Brief -> In the passage on systems thinking, what is named as typically the most important thing to improve in a hiring funnel?

Extract provided ->
◆ ◆ ◆ ◆ ◆ ◆ ◆
And really, systems thinking is this idea that often when we have a goal, we're like, "Okay, we want..." Say we're having 10 incidents a quarter and we want to have two incidents a quarter, we'll say something like, "We'll reduce incidents by eight through better reliability tooling," or something like that. In systems thinking, it doesn't let you say that. It doesn't let you state the outcome. Instead, it just lets you change the inputs, maybe design a system that is how you think it works, so instead of saying, "We'll reduce the number of incidents we have," instead you might get to say, "We'll reduce the number of deploys we have," and that might lead, through your system design, to reducing incidents, or, "We'll increase the number of canary deploys we do or percentage of canary deploys," or, "We'll increase the use of our pre-production checklist."

It forces you to actually figure out the inputs that will lead to the outcomes, not just pick the outcomes, which is very easy to pick the outcomes you want, but it's much harder to actually know if your plan is a good one when you work that way.

So I'd love to work through a quick system, so that was an incident system. A common complaint among teams that are growing really fast is they're hiring and it feels like they're actually slowing down. They're less able to get output, so the bad way is, "Let's do more deploys per developer," or some output metric. If we're using systems thinking, how might we break this problem of reduced productivity?

This is one of my favorite ones to think about because I think this is... When you're in a fast-growing company, you have this intuition that we're getting slower as we hire faster but then you go talk to, say, your CO or your manager and you're like, "We're getting slower," and they're like, "No, we're not." And there's kind of this impasse where you're like, "But we are," like, "No, we're not," and it's kind of like a belief system. It's like, how do you actually go from this belief system to actually describing something that could convince someone who doesn't initially believe the same thing you do? So the place to start is kind of your hiring funnel, but then you start building on top of it.

So hiring funnel, you have inbound candidates, maybe from sourced, maybe from referrals, maybe from inbounds. Then we have some sort of interview process where we actually vet them, and then we go to offer, and then we go to hire, and so there's already some interesting things we can think about. Like for example, the most important thing to improve typically is your actual offer accept rate, where you've done so much work and you finally decide to go to an offer, and then if people are declining you, you're wasting all of this time ahead of it, so you know initially where to start optimizing.

But the thing that's not clear in this is how do you actually ... How does this impact productivity? So then you start adding on, so you have someone accept. They start. Then you have to train them, and so your existing engineers are now spending training those new folks, but also those existing engineers are now training you on how to interview new candidates, and those existing engineers are also doing the interviews for new candidates. So all of the sudden when they're interviewing, when they're training people on interviews and they're training people on how to work in the code base, they're not actually building new functionality, right?
◆ ◆ ◆ ◆ ◆ ◆ ◆
Data shown ->
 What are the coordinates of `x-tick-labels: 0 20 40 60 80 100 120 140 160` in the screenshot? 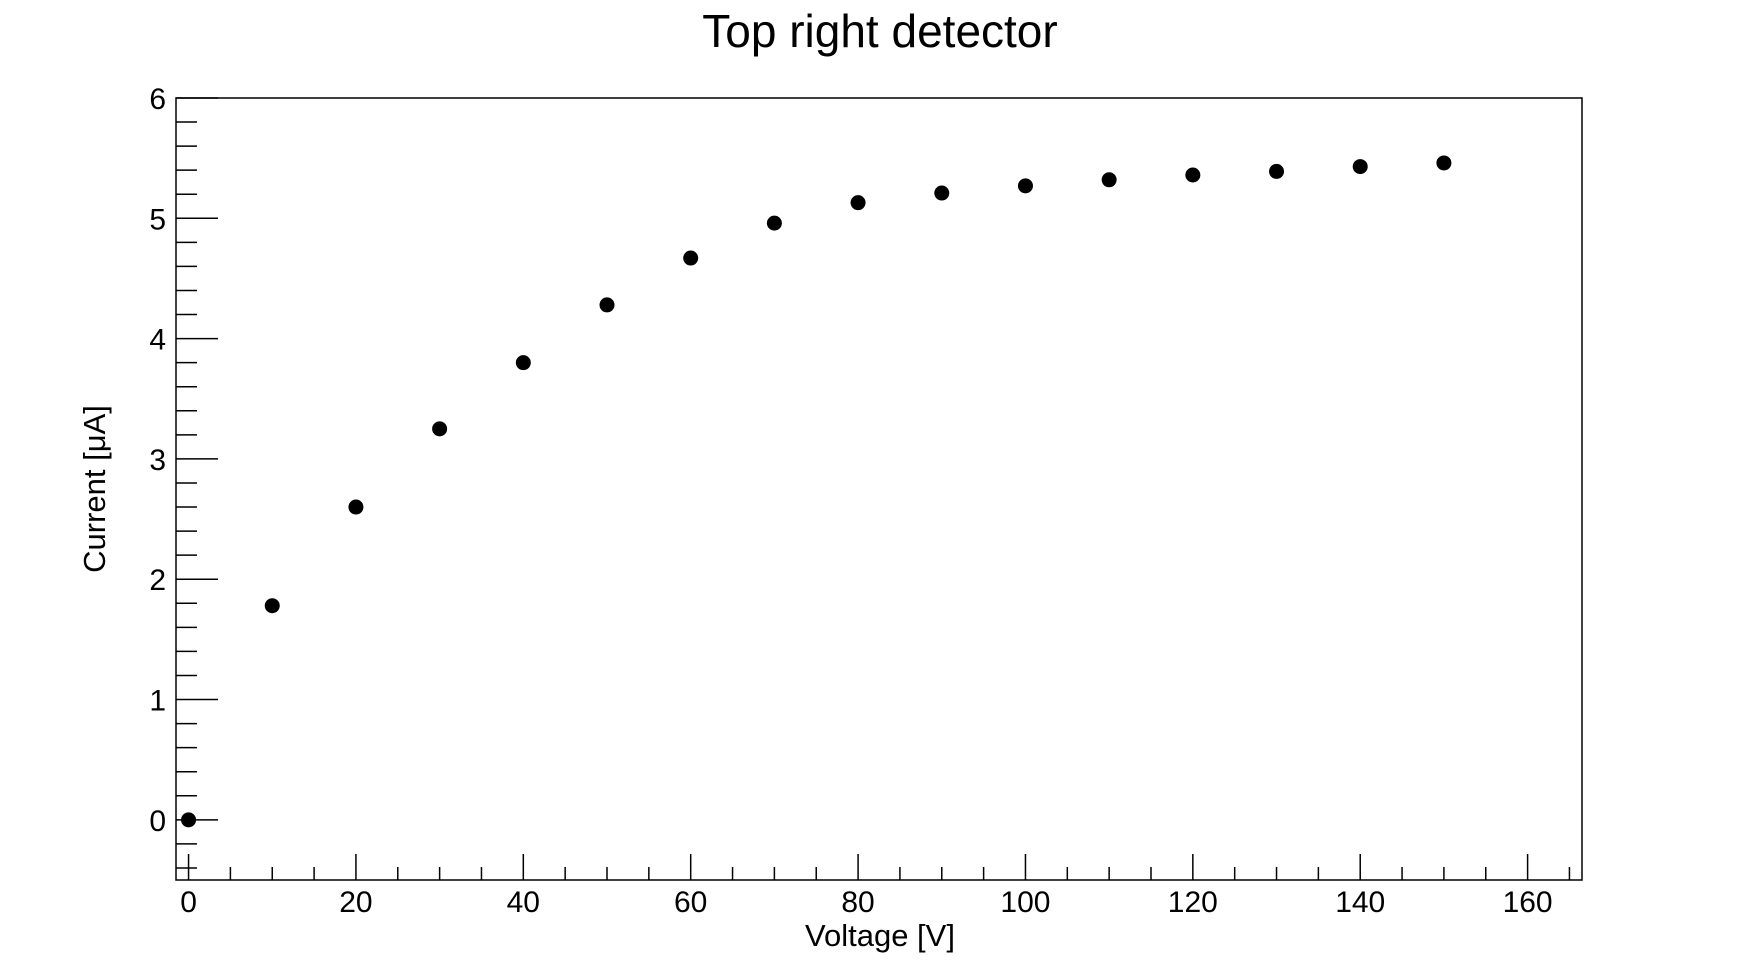 It's located at (866, 902).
◆ ◆ ◆ ◆ ◆ ◆ ◆
Output for this task -> The actual offer accept rate.